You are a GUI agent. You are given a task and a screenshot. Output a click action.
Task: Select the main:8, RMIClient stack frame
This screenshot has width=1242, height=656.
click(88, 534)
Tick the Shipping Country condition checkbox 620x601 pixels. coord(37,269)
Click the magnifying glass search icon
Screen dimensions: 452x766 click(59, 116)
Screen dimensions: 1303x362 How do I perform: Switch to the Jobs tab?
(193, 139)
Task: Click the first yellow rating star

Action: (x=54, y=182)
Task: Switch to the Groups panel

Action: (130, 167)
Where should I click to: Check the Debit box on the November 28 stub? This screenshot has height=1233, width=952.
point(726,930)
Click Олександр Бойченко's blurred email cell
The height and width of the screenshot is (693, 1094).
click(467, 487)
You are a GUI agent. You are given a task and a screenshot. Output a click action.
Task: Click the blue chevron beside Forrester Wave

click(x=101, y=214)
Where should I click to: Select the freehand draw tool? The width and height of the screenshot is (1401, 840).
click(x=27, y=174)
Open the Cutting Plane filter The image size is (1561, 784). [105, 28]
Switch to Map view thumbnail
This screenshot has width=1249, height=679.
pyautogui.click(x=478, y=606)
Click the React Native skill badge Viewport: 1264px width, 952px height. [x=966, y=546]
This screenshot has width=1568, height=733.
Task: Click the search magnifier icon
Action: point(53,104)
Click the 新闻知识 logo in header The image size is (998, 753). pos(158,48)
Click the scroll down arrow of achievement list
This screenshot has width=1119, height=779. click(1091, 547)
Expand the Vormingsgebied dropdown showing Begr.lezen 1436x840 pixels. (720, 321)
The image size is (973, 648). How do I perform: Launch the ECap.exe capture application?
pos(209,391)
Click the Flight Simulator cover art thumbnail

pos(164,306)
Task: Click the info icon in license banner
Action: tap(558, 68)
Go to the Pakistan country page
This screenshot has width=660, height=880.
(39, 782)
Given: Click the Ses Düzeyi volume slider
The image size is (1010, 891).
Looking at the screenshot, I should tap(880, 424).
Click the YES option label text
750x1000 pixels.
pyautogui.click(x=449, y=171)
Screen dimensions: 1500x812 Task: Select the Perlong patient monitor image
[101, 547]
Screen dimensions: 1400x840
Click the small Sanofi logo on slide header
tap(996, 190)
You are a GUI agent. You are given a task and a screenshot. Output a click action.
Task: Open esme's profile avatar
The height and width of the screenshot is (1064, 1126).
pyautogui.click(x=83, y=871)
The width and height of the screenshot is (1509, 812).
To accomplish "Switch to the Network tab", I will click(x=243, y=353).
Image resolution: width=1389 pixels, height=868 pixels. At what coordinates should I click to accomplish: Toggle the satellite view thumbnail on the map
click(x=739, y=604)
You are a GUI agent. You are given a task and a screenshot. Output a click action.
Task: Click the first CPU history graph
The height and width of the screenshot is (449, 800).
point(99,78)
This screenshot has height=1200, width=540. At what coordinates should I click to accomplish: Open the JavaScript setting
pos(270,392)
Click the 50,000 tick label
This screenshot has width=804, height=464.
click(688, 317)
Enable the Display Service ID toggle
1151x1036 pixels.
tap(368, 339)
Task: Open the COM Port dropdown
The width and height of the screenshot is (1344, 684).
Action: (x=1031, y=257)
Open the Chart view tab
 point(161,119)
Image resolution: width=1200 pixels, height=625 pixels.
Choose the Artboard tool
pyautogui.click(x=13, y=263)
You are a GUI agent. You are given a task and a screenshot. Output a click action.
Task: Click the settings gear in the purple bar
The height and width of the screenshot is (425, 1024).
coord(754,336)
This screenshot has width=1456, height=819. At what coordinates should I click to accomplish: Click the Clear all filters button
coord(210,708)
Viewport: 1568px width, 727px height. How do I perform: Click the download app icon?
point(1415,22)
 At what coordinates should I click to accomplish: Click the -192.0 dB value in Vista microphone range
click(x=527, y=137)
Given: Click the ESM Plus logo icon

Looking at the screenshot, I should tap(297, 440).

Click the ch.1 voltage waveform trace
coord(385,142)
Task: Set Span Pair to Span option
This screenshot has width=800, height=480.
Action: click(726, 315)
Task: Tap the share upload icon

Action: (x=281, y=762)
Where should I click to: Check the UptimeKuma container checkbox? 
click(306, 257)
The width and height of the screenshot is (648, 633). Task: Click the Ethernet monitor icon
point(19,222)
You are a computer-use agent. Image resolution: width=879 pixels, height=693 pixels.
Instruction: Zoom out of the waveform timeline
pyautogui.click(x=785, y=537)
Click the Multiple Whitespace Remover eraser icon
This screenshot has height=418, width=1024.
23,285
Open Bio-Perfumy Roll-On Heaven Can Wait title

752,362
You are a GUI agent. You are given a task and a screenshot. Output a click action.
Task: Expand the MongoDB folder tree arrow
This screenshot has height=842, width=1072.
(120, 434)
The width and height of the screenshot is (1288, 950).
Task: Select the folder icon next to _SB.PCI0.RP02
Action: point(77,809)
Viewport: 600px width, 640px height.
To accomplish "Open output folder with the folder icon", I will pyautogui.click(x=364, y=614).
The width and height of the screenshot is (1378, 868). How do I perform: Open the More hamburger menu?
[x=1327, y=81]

================

(EXERCISE)
Reproduce the records beginning at the line that contains "Screen dimensions: 1500x812" and ending after the line that contains "click(x=739, y=604)", keeping the requests, and raise every coordinate in the answers by 148. Give only these lines.

(SOLUTION TO THE PROBLEM)
Screen dimensions: 1500x812 Task: Select the Perlong patient monitor image
[249, 695]
Screen dimensions: 1400x840
Click the small Sanofi logo on slide header
tap(1144, 338)
You are a GUI agent. You are given a task and a screenshot. Output a click action.
Task: Open esme's profile avatar
The height and width of the screenshot is (1064, 1126).
pyautogui.click(x=231, y=1019)
The width and height of the screenshot is (1509, 812).
To accomplish "Switch to the Network tab", I will click(x=391, y=501).
Image resolution: width=1389 pixels, height=868 pixels. At what coordinates should I click to accomplish: Toggle the satellite view thumbnail on the map
click(x=887, y=752)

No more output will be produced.